# Exercise description
Below are entries; write every one of them out again exactly.

# Task data
*** Begin section ***

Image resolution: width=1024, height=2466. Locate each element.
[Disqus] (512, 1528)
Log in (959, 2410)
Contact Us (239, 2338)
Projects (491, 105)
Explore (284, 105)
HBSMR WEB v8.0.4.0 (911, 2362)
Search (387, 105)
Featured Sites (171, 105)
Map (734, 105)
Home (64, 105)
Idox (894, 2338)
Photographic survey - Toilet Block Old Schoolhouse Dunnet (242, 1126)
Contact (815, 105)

*** End section ***

# Exercise result
Image resolution: width=1024, height=2466. Locate each element.
[Disqus] (512, 1528)
Log in (959, 2410)
Contact Us (239, 2338)
Projects (491, 105)
Explore (284, 105)
HBSMR WEB v8.0.4.0 (911, 2362)
Search (387, 105)
Featured Sites (171, 105)
Map (734, 105)
Home (64, 105)
Idox (894, 2338)
Photographic survey - Toilet Block Old Schoolhouse Dunnet (242, 1126)
Contact (815, 105)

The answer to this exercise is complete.